There are four patient-driven co-care innovations in the research programme.

Genia

Genia is an e-health patient support system that enables children and young adults with cystic fibrosis (CF) to perform self-monitoring of symptoms, medication and well-being in the everyday management of their well-being.

It also supports information sharing with healthcare providers.

Patients have the possibility to choose what information they want to share with their healthcare providers. This information can then be used to co-create care plans for the patient.

The co-care goals are to create opportunities for mutual learning and shared decision-making.

Dream Scale

The Swedish Association of Young People with Rheumatoid Arthritis (Unga Reumatiker) writes on its home page “We are not our disease, we are our dreams”.

The Dream Scale helps children to identity goals in different areas of life and the degree to which formal care supports them in obtaining their goals.

The innovation stems from the patients’ determination to express their life goals and let those direct how they lead their lives and manage their chronic condition.

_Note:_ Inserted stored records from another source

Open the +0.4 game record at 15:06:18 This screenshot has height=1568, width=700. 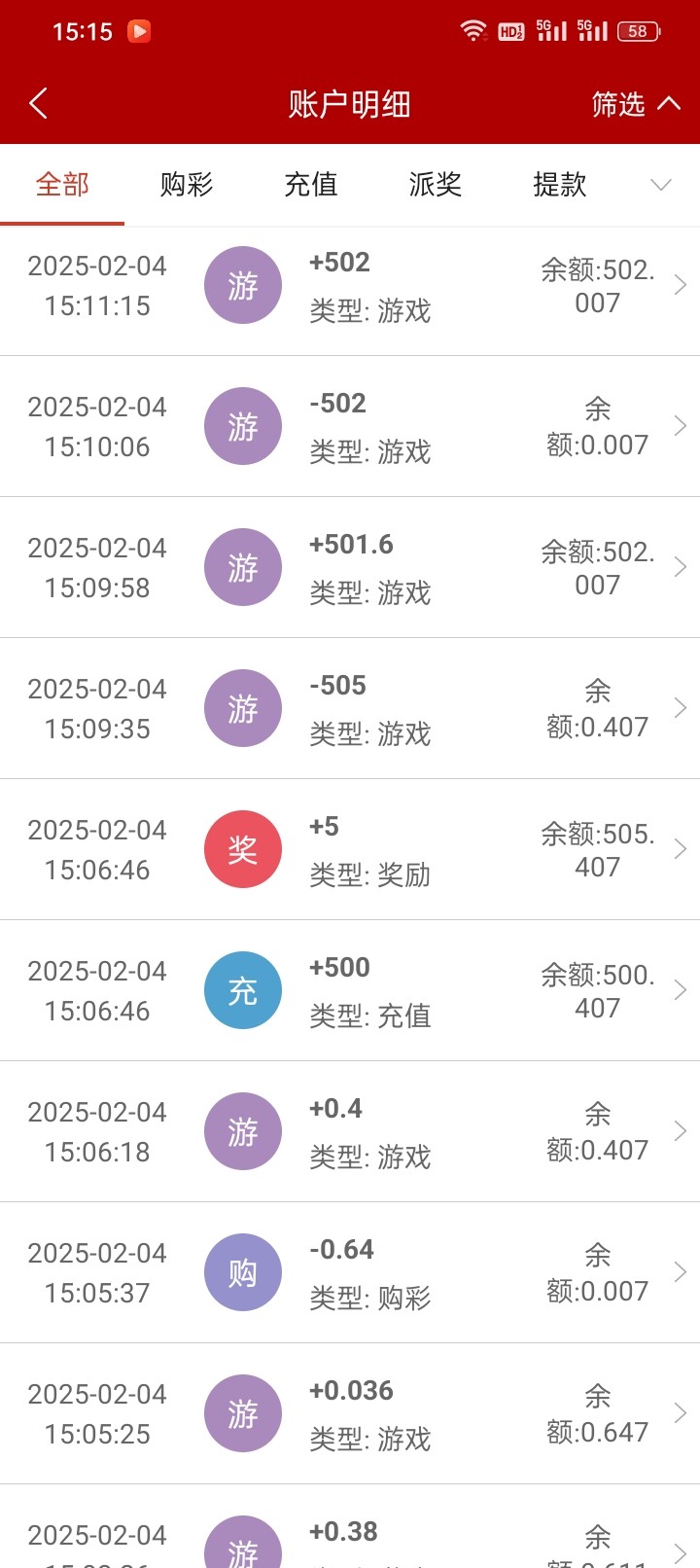pyautogui.click(x=350, y=1131)
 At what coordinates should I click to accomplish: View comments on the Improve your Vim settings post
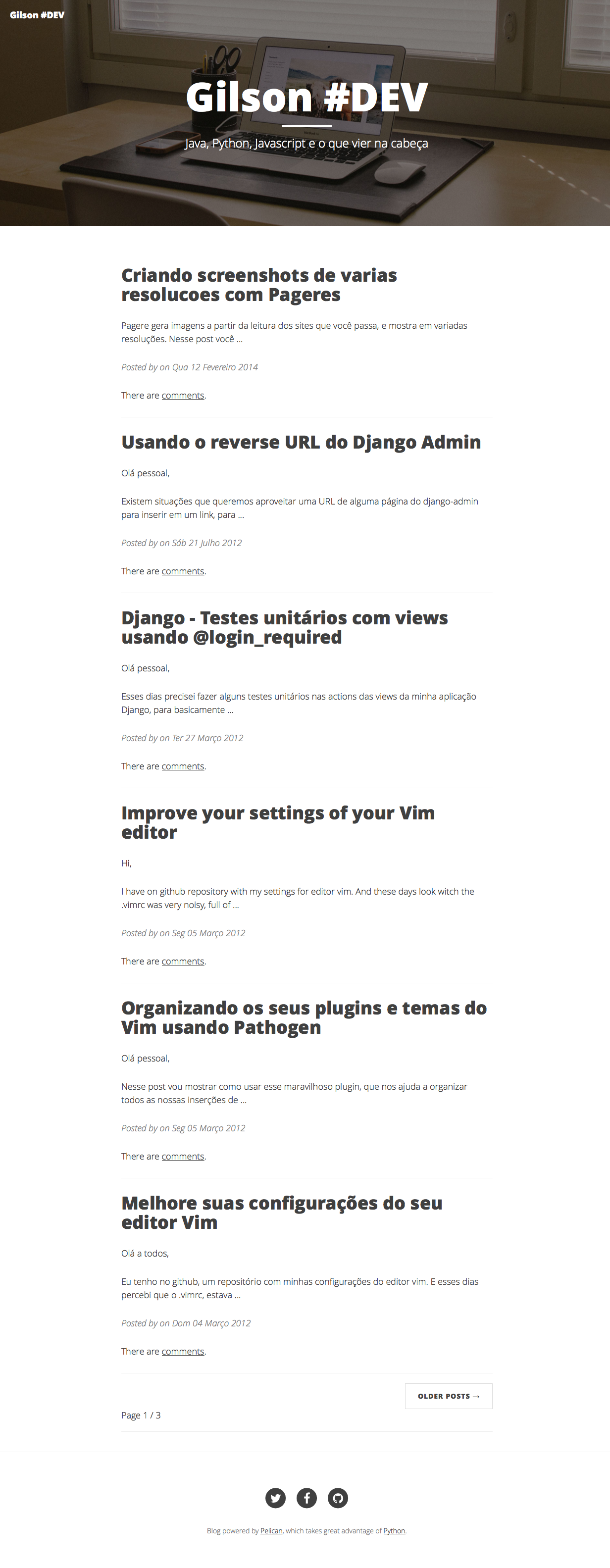[183, 961]
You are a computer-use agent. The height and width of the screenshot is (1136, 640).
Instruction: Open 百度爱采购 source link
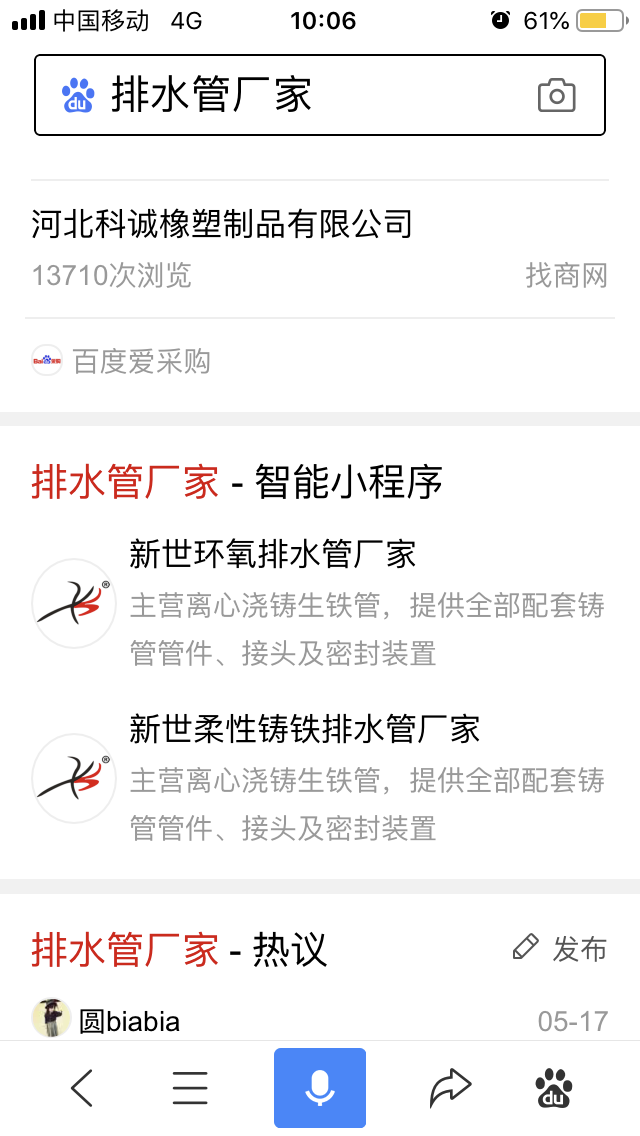pos(140,361)
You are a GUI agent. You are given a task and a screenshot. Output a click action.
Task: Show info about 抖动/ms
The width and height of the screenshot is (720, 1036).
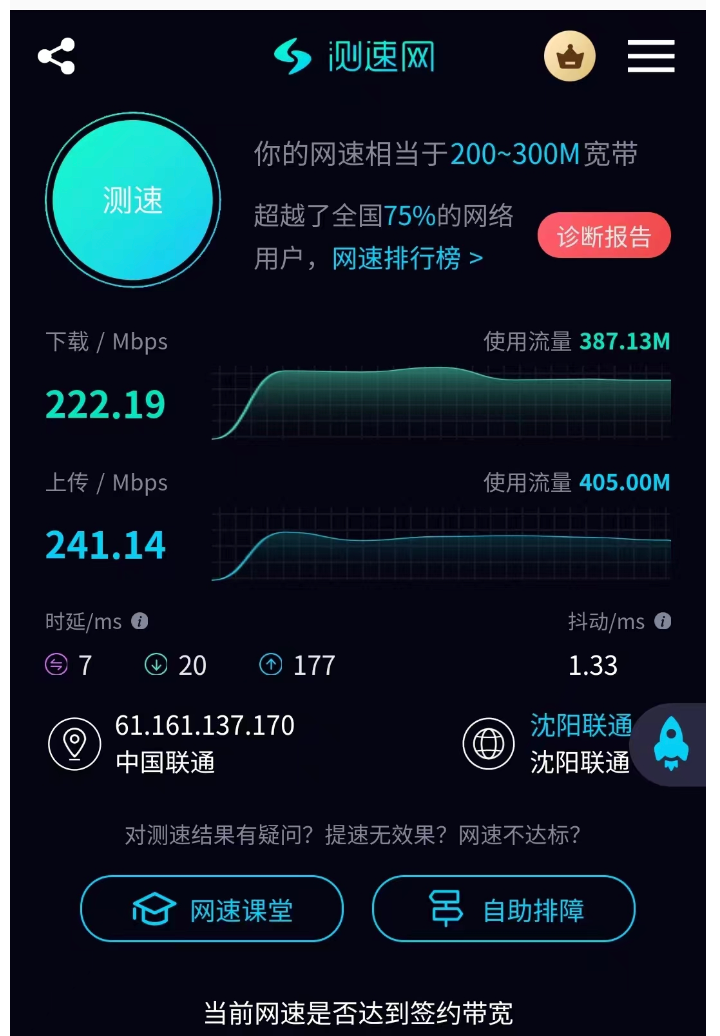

It was triggered by their care providers asking them to monitor their symptoms on a visual analogue scale, rating pain. Rather than to set their mind on symptoms that limited their daily activities, they wanted to focus on how they could enjoy education, physical activity and hobbies that helped them to fulfil their goals

Care maps

Care maps are social network diagrams that are used by patients to identify potential informal and formal caregivers.

The use of care maps may facilitate care planning, coordination and communication between stakeholders, and contribute to the identification of potentially lacking or unnecessary resources.

Care maps may also contribute to strengthening social relations and are thus instrumental for well-being.

The care-mapping instrument has been inspired by the Atlas of Caregiving project by the Swedish Brain Tumour Association.

Patient recovery college

Patient recovery college is a patient-to-patient education system, which allows individuals with mental illnesses to learn from other individuals with previous experience of mental illness.

It provides skill-development techniques, and it is believed to help persons experiencing mental ill-health to take control of and overcome or manage the challenges posed by their mental health difficulties.

A number of “Recovery Colleges” have been established in the National Health Service in UK.

A lead service user representative at the North Stockholm Psychiatry Center has started to organize a Recovery College with former patients as tutors.